Mutter und Baby mussten Bus verlassen

Von einem skurrilen Vorfall berichtete die "Zeit". Zwei ältere Passagiere eines Linienbusses fühlten sich vom Geschrei eines Babys gestört und beschwerten sich beim Busfahrer. Daraufhin veranlasste dieser, dass die junge Mutter aussteigen musste - fern jeder Haltestelle. Laut der betroffenen Mutter fühlten sich vor allem ältere Menschen von kleinen Kindern gestört und hätten bereits öfters von ihr verlangt, ihr drei Monate altes Baby endlich ruhig zu stellen: "Vor 30 Jahren mussten Kinder funktionieren und schweigen, wenn es von ihnen verlangt wurde", zitiert die "Zeit" die Frau.

[Gespeicherte Einträge]
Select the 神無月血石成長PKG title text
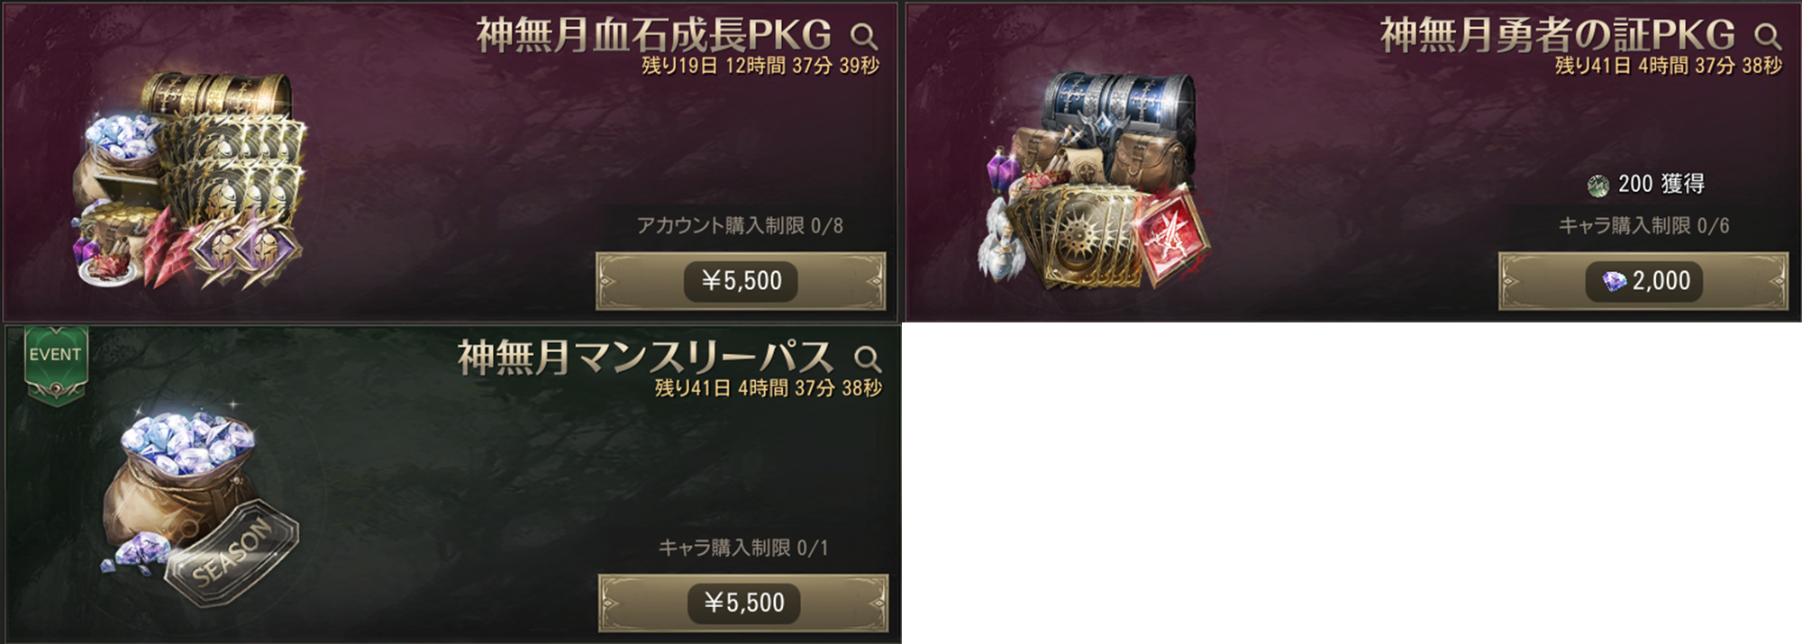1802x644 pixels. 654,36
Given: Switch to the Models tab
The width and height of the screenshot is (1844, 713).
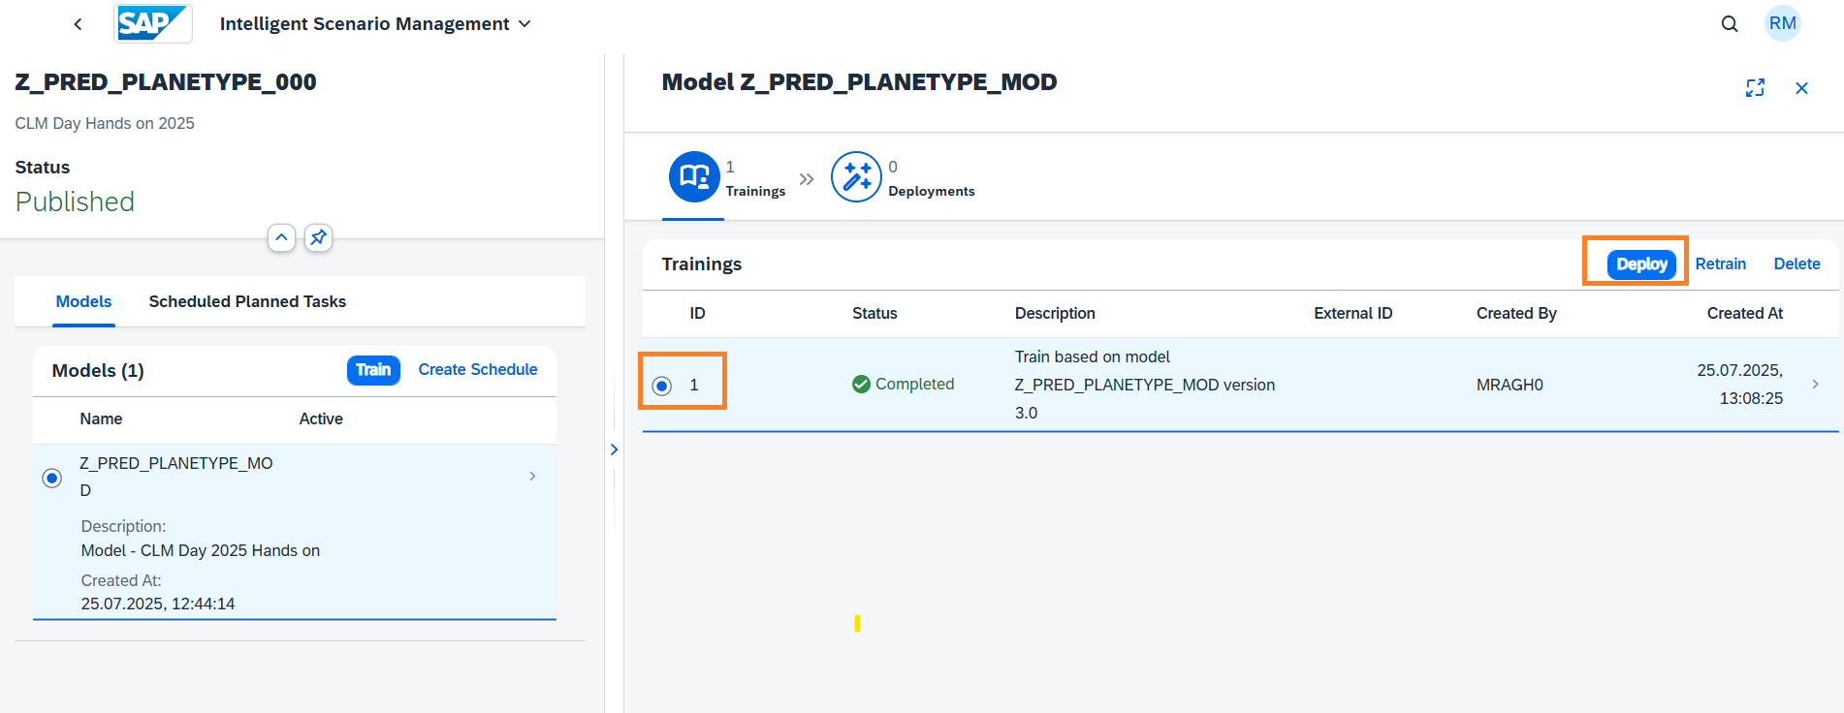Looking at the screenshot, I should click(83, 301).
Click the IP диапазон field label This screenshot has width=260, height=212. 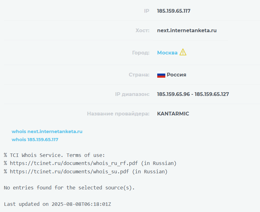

Aufgabe 1:
Beantworte zur Meldung über Mutter und Baby im Bus diese Fragen:
(a) Wer beschwerte sich über das Geschrei des Babys, und bei wem?
(b) Wie alt war das Baby?
(c) Wo musste die Mutter den Bus verlassen?
Aufgabe 2: Greife die Meldung über Mutter und Baby im Bus nach ihrem letzten Satz auf und schreibe sie weiter.

Antwort 1:
(a) Zwei ältere Passagiere des Linienbusses, beim Busfahrer.
(b) Drei Monate.
(c) Fern jeder Haltestelle.

Antwort 2:
Mittlerweile setzt sich vermehrt ein liberaler Erziehungsstil durch. Doch: "Das ist noch nicht in den Köpfen von allen drinnen", sagt der Wiener Kinderanwalt Anton Schmid im Gespräch mit unserer Redaktion. Der Experte verweist darauf, dass die Verwaltung und Politik in der Landeshauptstadt mittlerweile kinderfreundlicher geworden seien. "Die Schwierigkeiten haben wir inzwischen nicht mehr mit den Behörden, sondern mit Nachbarn oder sonstigen Menschen, die sich von Kindern gestört fühlen", erklärt Schmid.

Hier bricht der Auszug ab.